• _Task statement_
Only the lines from the one that contains "You are a computer-use agent. This" through the final line of the entries should be repeated, exactly as written.

• _Provided records_

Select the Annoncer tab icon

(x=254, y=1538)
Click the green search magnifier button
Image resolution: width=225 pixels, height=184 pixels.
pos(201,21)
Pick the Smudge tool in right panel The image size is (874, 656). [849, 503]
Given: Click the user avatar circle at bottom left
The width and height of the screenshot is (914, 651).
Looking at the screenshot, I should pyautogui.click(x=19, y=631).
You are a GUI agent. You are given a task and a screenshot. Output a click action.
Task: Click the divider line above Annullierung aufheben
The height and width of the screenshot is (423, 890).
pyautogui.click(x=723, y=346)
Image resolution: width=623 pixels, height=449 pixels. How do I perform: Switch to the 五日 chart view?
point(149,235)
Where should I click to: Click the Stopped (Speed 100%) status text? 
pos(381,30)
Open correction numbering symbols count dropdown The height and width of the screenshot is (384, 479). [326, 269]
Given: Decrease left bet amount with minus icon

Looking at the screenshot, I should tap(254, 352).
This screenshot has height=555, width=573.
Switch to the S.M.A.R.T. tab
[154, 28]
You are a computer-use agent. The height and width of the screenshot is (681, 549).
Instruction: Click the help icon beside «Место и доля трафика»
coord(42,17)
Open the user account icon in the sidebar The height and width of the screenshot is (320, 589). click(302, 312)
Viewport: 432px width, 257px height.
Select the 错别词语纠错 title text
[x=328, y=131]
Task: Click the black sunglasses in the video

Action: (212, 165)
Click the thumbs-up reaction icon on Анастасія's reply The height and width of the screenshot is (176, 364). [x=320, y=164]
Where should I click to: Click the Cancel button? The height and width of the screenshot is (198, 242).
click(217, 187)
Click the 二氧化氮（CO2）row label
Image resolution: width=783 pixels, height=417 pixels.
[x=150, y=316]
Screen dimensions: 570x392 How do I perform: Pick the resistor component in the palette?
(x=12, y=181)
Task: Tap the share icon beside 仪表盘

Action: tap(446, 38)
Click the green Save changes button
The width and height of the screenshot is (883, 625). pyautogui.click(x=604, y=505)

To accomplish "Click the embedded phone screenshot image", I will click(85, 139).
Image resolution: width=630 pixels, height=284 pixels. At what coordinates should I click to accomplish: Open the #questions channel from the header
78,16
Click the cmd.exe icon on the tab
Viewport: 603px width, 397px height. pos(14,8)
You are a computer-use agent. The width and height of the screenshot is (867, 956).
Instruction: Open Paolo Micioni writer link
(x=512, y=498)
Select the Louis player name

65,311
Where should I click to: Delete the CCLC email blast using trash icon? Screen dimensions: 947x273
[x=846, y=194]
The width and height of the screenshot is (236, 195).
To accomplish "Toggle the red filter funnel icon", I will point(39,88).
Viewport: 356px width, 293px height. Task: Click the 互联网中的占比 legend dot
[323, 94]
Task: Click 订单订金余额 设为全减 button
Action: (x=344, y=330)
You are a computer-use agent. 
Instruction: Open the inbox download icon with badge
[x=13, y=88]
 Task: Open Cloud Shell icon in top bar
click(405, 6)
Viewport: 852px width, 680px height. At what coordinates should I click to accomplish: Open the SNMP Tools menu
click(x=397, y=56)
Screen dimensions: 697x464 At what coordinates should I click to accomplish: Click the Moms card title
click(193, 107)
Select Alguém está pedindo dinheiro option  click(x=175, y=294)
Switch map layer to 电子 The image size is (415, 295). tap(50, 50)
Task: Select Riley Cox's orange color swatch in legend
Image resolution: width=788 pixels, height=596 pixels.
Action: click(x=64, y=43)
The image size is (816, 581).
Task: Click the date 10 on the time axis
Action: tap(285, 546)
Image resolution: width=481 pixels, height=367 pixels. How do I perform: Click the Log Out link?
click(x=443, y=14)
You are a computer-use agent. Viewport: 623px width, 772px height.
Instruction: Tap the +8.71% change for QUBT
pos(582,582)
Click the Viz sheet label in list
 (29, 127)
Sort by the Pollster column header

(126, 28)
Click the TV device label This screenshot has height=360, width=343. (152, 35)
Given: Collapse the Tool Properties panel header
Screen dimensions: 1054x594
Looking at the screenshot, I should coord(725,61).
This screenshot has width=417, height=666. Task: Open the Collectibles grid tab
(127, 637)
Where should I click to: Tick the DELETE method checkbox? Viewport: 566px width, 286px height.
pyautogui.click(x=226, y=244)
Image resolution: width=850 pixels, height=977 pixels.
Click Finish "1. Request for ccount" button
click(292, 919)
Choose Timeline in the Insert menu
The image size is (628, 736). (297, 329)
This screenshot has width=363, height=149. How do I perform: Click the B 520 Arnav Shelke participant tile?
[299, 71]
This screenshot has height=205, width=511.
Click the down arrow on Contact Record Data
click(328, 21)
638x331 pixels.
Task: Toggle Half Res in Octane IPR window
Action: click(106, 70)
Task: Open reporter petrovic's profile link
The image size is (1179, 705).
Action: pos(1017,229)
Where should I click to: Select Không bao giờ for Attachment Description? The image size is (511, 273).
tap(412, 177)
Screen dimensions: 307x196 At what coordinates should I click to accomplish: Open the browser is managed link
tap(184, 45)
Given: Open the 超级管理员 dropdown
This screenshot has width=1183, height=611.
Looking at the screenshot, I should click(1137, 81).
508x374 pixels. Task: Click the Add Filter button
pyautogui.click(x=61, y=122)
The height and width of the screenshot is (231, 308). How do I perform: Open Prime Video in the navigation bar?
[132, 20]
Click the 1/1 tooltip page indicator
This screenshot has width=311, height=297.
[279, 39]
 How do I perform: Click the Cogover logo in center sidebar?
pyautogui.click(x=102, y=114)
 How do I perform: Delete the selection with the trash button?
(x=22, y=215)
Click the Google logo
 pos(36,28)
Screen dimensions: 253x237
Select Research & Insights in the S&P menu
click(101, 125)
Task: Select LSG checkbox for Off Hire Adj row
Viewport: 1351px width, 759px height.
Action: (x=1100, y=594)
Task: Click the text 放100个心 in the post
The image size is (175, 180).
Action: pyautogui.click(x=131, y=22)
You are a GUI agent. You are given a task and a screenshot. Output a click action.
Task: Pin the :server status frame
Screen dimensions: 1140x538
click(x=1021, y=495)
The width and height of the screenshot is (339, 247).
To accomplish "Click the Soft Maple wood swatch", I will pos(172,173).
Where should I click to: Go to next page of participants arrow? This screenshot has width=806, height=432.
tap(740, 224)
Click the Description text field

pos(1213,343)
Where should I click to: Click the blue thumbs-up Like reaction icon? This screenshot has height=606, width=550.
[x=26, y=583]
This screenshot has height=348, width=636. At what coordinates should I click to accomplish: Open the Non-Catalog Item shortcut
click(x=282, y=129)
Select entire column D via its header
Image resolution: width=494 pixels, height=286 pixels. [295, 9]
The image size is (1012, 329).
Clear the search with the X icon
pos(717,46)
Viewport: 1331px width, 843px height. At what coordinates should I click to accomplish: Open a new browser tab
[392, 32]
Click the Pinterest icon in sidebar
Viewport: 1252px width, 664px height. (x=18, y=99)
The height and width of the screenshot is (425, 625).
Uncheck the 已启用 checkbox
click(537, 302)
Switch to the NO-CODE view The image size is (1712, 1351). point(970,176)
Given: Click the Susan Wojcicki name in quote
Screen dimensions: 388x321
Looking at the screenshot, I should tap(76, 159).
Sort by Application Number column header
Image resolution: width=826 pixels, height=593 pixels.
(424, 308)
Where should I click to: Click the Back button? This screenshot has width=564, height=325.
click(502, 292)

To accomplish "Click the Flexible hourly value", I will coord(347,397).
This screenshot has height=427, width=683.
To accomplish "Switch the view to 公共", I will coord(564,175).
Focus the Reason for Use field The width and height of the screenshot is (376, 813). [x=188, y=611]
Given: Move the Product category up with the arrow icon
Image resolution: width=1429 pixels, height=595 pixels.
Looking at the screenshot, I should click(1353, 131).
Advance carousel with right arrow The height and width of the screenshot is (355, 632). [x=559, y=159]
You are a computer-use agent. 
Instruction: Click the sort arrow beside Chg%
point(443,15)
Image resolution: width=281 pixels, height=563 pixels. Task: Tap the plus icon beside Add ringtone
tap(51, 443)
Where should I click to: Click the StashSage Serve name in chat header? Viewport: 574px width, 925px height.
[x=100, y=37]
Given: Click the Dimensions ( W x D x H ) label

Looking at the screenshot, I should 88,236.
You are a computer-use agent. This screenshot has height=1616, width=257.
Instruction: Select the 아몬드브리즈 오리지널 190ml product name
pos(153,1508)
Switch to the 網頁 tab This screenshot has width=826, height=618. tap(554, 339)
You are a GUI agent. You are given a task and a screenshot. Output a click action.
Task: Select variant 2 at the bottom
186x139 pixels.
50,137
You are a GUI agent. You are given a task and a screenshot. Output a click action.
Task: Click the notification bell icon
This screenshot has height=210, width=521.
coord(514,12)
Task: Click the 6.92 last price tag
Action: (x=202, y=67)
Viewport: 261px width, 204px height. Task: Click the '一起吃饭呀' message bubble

• _Response to this exercise_
You are a computer-use agent. This screenshot has height=1616, width=257.
Instruction: Select the 아몬드브리즈 오리지널 190ml product name
pos(153,1508)
Switch to the 網頁 tab This screenshot has width=826, height=618. tap(554, 339)
You are a GUI agent. You are given a task and a screenshot. Output a click action.
Task: Select variant 2 at the bottom
186x139 pixels.
50,137
You are a GUI agent. You are given a task and a screenshot. Output a click action.
Task: Click the notification bell icon
This screenshot has height=210, width=521.
coord(514,12)
Task: Click the 6.92 last price tag
Action: (x=202, y=67)
Viewport: 261px width, 204px height. Task: Click the '一起吃饭呀' message bubble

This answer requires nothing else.